の属性を指定しながら読み込みを行います。これは、ただのJavaScriptとES modules対応のJavaScriptを区別するために必要な記述です。
<script type="module" src="./main.js"></script>
上記の例のように import
と export
を使用することによってJavaScriptファイル内から他のJavaScriptファイルを読み込むことができるようになります。
従来のscriptタグとの違い
先程も説明したとおりですが、ES moduleを有効にするためには、タグに対してtype="module"
の属性を指定すると、従来の<script>
タグとの挙動が違う部分が4つ存在します。その違いについて説明します。
- strict mode
- トップレベルの変数の参照先がモジュール内のみ
- トップレベルの
this
がundefined
- 遅延評価
従来の<script>タグとの挙動の違いは以上の4つになります。一つ一つ詳細を説明します。
strict mode
ES modulesの中で動いているコードは、すべてデフォルトでuse strict
が効いた状態で実行されます。開発者がuse strict
の記述を行わずとも、これは有効になります。
strict modeについて知りたい方は→こちら
トップレベルの変数の参照先がモジュール内のみ
従来の仕様であれば、トップレベルで宣言した変数は、グローバル変数として、ほかのタグを経由して読み込まれたJSファイル、あるいは<script>
タグ内に直接書かれたコード全体から参照できます。
しかし、ES modulesの中で動くコードの場合は、あるモジュール(JSファイル)内のトップレベルで変数を宣言したとしても、その変数が参照できる範囲はモジュールの中だけになります。
トップレベルの this
は undefined
トップレベルでthis
を使った場合の参照先は、従来ではwindow
だったのに対してES modulesとして動くコードの場合はundefined
となります。window
へのアクセスそのものについては、これまでどおりwindow
を直接指定すれば可能です。
遅延評価
従来はJavaScriptファイルは<body>タグの閉じタグである</body>の直前に記述する必要がありました。しかし、 type="module"

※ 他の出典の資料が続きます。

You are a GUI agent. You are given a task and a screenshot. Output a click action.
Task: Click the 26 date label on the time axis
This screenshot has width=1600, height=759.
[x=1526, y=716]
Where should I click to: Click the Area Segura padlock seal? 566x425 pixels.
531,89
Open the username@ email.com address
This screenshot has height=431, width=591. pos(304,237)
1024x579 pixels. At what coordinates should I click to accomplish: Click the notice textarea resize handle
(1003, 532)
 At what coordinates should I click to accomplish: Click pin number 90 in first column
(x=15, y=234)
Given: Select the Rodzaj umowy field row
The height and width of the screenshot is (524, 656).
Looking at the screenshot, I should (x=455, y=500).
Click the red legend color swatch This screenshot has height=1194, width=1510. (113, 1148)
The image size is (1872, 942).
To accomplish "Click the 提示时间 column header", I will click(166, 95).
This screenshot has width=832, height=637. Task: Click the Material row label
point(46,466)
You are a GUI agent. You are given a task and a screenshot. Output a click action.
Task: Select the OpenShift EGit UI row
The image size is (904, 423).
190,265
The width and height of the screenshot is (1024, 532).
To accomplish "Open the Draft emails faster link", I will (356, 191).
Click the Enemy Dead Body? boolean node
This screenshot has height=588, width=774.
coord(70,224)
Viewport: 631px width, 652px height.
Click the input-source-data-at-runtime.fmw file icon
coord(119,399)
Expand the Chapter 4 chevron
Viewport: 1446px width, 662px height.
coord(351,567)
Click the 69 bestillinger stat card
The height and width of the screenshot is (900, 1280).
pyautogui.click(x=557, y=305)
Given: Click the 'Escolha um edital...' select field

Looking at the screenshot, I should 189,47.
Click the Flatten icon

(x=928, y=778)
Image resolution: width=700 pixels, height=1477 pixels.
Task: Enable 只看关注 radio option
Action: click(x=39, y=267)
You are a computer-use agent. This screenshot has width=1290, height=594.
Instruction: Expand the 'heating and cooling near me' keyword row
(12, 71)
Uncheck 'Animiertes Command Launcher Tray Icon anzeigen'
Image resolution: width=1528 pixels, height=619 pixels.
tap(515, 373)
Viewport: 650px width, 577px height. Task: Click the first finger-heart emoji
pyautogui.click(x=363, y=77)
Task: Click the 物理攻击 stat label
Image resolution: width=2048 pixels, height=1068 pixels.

を属性に指定することによってJavaScriptファイルが遅延評価されることになります。
この仕様により、JavaScriptファイルを<head></head>の中に書くことができるようになります。
なぜES moduleが生まれたのか
ここでは、ES moduleという仕様がなぜ生まれたのかについて説明します。
一言でいうと、名前空間(スコープ)の問題を解決するため です。
名前空間(スコープ)とは、簡単に説明すると、プログラミングの世界における「名前の影響範囲はここまで」ということを決める仕様になります。
例えば、従来の<script>タグであれば下記のコードは正常に動きます。
<script> const name = "foo"; </script>
<script> console.log(name); // 結果:foo </script>
しかし、上記のコードが正常に動く、従来のJavaScriptでは、大規模開発などでコードが何千、何万行にもなったときに関数名や変数名が被ってしまうという問題が生じます。
そういった名前空間(スコープ)の問題を解決するためにES moduleという仕様が生まれました。ES moduleを使用することによって、名前空間(スコープ)を分割することができるようになり、命名が被ってしまってエラーが出るということを考えることなく、コードを書けるようになりました。
import指定先のルール
最後にimport文を記述するときのルールについて説明します。
同一ディレクトリであってもそれを明示する
// 同一階層の foo.js を取得 import foo from './foo.js';
// 上の階層の bar.js を取得 import bar from '../bar.js';
// ルートパスの baz.js を取得 import baz from '/baz.js';
↑の例のように、"/ ”が必ず必要となります。
そのため、たとえ同一階層だったとしても下記のコードは無効です。
// 同一階層の foo.js を取得する意図だがエラーとなる
import foo from 'foo.js';
拡張子は省略できない
.js
を省略した場合、URLにリクエストが届くだけで、サーバー上のJSファイルに正しくヒットしません。そのため、.js
は必ず必要となります。
しかし、例外として、webpackを使用していると、 .js
の拡張子を省略してもモジュールを取得することができる。Reactなどを使用している場合は省くことに慣れているため、注意が必要である。
あくまで拡張子を省略しても動くのはwebpackの機能であり、ES moduleの機能ではありません。
まとめ
今回はES moduleの基本的は仕様や説明、ES moduleが生まれた背景などを説明しました。私は、ES moduleについてなんとなく使用していましたが、今回記事を調べてみてES moduleについての理解が深まりました。これを呼んでくれた方もこの記事を呼んで、ES moduleについて、さらに理解を深めてくれたら幸いです。